▸ **Challenge**
Can you copy every one of the lines below word for word, leaving nothing out?
-- BEGIN --
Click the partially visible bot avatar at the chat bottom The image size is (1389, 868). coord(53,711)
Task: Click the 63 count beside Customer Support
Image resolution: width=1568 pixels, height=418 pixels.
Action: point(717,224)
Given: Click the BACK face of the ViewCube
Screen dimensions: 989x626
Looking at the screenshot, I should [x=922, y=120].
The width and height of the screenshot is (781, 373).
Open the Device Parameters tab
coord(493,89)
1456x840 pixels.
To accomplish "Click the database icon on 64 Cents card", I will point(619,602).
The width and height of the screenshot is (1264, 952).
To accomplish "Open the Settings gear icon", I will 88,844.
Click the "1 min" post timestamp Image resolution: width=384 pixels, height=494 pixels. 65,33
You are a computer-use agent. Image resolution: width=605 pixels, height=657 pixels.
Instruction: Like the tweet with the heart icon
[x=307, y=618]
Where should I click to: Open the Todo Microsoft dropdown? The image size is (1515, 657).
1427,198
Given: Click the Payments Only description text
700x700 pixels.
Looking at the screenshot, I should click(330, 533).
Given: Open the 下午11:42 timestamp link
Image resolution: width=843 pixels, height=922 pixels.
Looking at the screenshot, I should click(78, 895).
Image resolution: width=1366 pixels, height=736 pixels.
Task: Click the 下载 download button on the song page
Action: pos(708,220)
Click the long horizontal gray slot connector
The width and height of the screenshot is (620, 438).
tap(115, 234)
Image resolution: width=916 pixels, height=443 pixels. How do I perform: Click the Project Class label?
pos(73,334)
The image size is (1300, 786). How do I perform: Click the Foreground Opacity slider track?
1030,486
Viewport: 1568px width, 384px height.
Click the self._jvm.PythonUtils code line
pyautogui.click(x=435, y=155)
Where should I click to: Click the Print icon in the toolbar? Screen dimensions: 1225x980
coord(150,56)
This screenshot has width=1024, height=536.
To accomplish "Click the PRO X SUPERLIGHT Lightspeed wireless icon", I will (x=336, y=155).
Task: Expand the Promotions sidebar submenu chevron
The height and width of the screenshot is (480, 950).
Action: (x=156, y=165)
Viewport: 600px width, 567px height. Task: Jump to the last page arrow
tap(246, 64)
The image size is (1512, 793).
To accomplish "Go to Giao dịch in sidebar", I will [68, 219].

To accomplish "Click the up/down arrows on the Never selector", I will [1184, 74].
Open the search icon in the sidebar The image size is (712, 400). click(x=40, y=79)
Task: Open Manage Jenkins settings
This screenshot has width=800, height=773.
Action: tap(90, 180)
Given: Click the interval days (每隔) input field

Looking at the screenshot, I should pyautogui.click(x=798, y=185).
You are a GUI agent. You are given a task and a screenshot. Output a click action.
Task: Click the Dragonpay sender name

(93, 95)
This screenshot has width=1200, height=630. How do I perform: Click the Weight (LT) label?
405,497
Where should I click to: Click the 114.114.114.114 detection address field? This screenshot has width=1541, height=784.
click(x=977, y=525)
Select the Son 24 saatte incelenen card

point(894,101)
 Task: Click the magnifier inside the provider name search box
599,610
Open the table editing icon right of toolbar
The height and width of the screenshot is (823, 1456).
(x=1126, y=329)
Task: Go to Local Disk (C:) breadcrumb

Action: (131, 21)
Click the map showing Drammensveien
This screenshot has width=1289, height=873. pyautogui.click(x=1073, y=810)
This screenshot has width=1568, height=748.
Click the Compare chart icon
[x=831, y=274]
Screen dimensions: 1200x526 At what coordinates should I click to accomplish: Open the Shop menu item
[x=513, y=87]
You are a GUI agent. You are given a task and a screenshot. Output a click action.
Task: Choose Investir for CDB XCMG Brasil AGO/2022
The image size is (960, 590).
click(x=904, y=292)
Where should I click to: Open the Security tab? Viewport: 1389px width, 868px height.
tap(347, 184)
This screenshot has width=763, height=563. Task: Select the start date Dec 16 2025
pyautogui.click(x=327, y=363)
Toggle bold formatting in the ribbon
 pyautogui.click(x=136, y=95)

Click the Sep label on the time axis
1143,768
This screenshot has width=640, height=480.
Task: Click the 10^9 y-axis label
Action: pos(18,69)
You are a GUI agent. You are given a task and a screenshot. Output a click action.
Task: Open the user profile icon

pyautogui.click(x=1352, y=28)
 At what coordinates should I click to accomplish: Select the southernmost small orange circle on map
-- END --
▸ **Reply to the task**
Click the partially visible bot avatar at the chat bottom The image size is (1389, 868). coord(53,711)
Task: Click the 63 count beside Customer Support
Image resolution: width=1568 pixels, height=418 pixels.
Action: point(717,224)
Given: Click the BACK face of the ViewCube
Screen dimensions: 989x626
Looking at the screenshot, I should [x=922, y=120].
The width and height of the screenshot is (781, 373).
Open the Device Parameters tab
coord(493,89)
1456x840 pixels.
To accomplish "Click the database icon on 64 Cents card", I will point(619,602).
The width and height of the screenshot is (1264, 952).
To accomplish "Open the Settings gear icon", I will 88,844.
Click the "1 min" post timestamp Image resolution: width=384 pixels, height=494 pixels. 65,33
You are a computer-use agent. Image resolution: width=605 pixels, height=657 pixels.
Instruction: Like the tweet with the heart icon
[x=307, y=618]
Where should I click to: Open the Todo Microsoft dropdown? The image size is (1515, 657).
1427,198
Given: Click the Payments Only description text
700x700 pixels.
Looking at the screenshot, I should click(330, 533).
Given: Open the 下午11:42 timestamp link
Image resolution: width=843 pixels, height=922 pixels.
Looking at the screenshot, I should click(78, 895).
Image resolution: width=1366 pixels, height=736 pixels.
Task: Click the 下载 download button on the song page
Action: pos(708,220)
Click the long horizontal gray slot connector
The width and height of the screenshot is (620, 438).
tap(115, 234)
Image resolution: width=916 pixels, height=443 pixels. How do I perform: Click the Project Class label?
pos(73,334)
The image size is (1300, 786). How do I perform: Click the Foreground Opacity slider track?
1030,486
Viewport: 1568px width, 384px height.
Click the self._jvm.PythonUtils code line
pyautogui.click(x=435, y=155)
Where should I click to: Click the Print icon in the toolbar? Screen dimensions: 1225x980
coord(150,56)
This screenshot has width=1024, height=536.
To accomplish "Click the PRO X SUPERLIGHT Lightspeed wireless icon", I will (x=336, y=155).
Task: Expand the Promotions sidebar submenu chevron
The height and width of the screenshot is (480, 950).
Action: (x=156, y=165)
Viewport: 600px width, 567px height. Task: Jump to the last page arrow
tap(246, 64)
The image size is (1512, 793).
To accomplish "Go to Giao dịch in sidebar", I will [68, 219].

To accomplish "Click the up/down arrows on the Never selector", I will [1184, 74].
Open the search icon in the sidebar The image size is (712, 400). click(x=40, y=79)
Task: Open Manage Jenkins settings
This screenshot has width=800, height=773.
Action: tap(90, 180)
Given: Click the interval days (每隔) input field

Looking at the screenshot, I should pyautogui.click(x=798, y=185).
You are a GUI agent. You are given a task and a screenshot. Output a click action.
Task: Click the Dragonpay sender name

(93, 95)
This screenshot has width=1200, height=630. How do I perform: Click the Weight (LT) label?
405,497
Where should I click to: Click the 114.114.114.114 detection address field? This screenshot has width=1541, height=784.
click(x=977, y=525)
Select the Son 24 saatte incelenen card

point(894,101)
 Task: Click the magnifier inside the provider name search box
599,610
Open the table editing icon right of toolbar
The height and width of the screenshot is (823, 1456).
(x=1126, y=329)
Task: Go to Local Disk (C:) breadcrumb

Action: (131, 21)
Click the map showing Drammensveien
This screenshot has width=1289, height=873. pyautogui.click(x=1073, y=810)
This screenshot has width=1568, height=748.
Click the Compare chart icon
[x=831, y=274]
Screen dimensions: 1200x526 At what coordinates should I click to accomplish: Open the Shop menu item
[x=513, y=87]
You are a GUI agent. You are given a task and a screenshot. Output a click action.
Task: Choose Investir for CDB XCMG Brasil AGO/2022
The image size is (960, 590).
click(x=904, y=292)
Where should I click to: Open the Security tab? Viewport: 1389px width, 868px height.
tap(347, 184)
This screenshot has width=763, height=563. Task: Select the start date Dec 16 2025
pyautogui.click(x=327, y=363)
Toggle bold formatting in the ribbon
 pyautogui.click(x=136, y=95)

Click the Sep label on the time axis
1143,768
This screenshot has width=640, height=480.
Task: Click the 10^9 y-axis label
Action: pos(18,69)
You are a GUI agent. You are given a task and a screenshot. Output a click action.
Task: Open the user profile icon

pyautogui.click(x=1352, y=28)
 At what coordinates should I click to accomplish: Select the southernmost small orange circle on map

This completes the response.